Come giudica in tal senso il lavoro fatto dalla politica in questi anni a tutela delle opportunità delle donne e cosa manca ancora?

“La politica ha fatto passi avanti significativi. Le quote, la trasparenza salariale, la violenza, la nostra legislazione è molto avanti su questo tema. Il punto poi è mettere a terra i provvedimenti e riuscire a incidere realmente. Credo che la priorità per la politica oggi sia restituire alle donne la libertà di scegliere se diventare madri senza che questo incida sul loro lavoro e sulla loro carriera. Oggi, in Italia, dire sì a un figlio significa dire no alla carriera, rinnegare ambizioni e sacrifici di anni di studio per ripiegare, le più fortunate, in un impiego part time. Ci sono 20 punti di differenza nel tasso di occupazione delle donne senza figli e con figli fino a 6 anni. E i salari lordi annuali sono di quasi 6mila euro inferiori per una mamma lavoratrice. Senza contare che solo 15 bambini su 100 hanno un posto in un asilo pubblico. I bonus sono un primo, fondamentale passo ma non bastano. Servono interventi strutturali che agiscano anche sulla leva economica e da anni oramai noi proponiamo una tassazione differenziata sul lavoro femminile. Servono asili, servizi flessibili e una cultura che guardi alla famiglia come a una risorsa e non una voce di bilancio. Serve lavoro, soprattutto al Sud. In 23 anni l’occupazione femminile è cresciuta di 8 punti percentuali e siamo ultimi in Europa per distribuzione equa delle opportunità sul lavoro. Pnrr e certificazione di genere promettono un balzo in avanti ma vediamo già come nei bandi di gara la quota del 30% di posti riservati a giovani e donne abbia trovato mille eccezioni e scappatoie. Il divario salariale nel settore privato è al 16,5%, se si è manager arriva al 23. C’è ora una legge che obbliga le aziende con più di 50 dipendenti a stilare relazioni sulla parità, ma qualcuno le ha lette? Perché non renderle oggetto di dibattito pubblico? Perché non innescare una sana competizione tra le aziende sul fronte della parità?”
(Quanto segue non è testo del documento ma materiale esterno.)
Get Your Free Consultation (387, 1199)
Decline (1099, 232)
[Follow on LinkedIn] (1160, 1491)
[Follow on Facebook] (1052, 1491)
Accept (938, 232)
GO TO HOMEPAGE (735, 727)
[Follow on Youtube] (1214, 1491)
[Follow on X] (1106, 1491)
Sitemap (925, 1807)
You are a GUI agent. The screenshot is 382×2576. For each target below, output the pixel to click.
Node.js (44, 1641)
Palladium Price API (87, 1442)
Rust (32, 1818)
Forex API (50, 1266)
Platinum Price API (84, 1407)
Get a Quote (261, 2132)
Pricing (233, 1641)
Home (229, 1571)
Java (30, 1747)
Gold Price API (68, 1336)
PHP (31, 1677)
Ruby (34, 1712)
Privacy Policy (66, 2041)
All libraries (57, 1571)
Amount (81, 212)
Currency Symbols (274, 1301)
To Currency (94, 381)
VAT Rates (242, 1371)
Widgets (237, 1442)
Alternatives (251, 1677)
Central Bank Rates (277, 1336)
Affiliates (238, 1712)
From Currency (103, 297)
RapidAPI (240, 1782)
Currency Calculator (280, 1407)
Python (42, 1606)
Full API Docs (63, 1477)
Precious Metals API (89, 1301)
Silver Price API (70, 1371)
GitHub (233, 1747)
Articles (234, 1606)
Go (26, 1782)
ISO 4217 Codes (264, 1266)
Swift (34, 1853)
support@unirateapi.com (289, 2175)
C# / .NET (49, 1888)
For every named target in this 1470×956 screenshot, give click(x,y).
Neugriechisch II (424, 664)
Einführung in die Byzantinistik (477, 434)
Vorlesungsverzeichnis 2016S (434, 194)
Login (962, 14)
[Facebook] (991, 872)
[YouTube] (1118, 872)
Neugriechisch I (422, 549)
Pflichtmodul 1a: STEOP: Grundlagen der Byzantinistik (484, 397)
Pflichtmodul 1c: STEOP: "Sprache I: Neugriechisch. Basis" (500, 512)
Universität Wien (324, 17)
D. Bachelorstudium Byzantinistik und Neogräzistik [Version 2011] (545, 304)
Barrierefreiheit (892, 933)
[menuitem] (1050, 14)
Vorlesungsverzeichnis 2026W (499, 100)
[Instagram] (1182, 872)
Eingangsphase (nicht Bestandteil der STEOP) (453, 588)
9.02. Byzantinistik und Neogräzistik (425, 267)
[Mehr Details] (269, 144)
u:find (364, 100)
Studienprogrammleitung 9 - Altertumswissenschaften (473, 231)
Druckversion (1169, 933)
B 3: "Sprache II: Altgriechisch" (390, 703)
Le quote rosa, sono uno strumento essenziale o una gabbia in cui si rischia di imprigionare le donne?

“Io le ho sempre chiamate quote di genere e quello che sta succedendo nella Pubblica Amministrazione – dove nei concorsi si è arrivati alla “quote blu” - mi dà ragione. E la metafora della “gabbia” come dei “panda” era l’argomento di chi voleva tenere fuori le donne dai posti di comando. Guardi ho sempre definito le quote come l’antibiotico per guarire un Paese malato di maschilismo. Una medicina che sta funzionando se in 12 anni siamo passati solo nei board delle società quotate dal 5 al 43% di donne. Cosa è accaduto dove le quote non ci sono? Le manager restano il 27% del totale, il 19 con un contratto da dirigente. Nelle aziende non quotate, Presidenti e AD non superano il 12%, nelle quotate va ancora peggio, 4 e 2%. Ai vertici della magistratura, negli Atenei, dove le quote non ci sono le donne faticano ad avanzare. Quindi continuo convintamente a sostenere che le quote aiutano non le donne, ma il sistema a essere più meritocratico e a non tenere fuori la metà dei talenti del Paese”.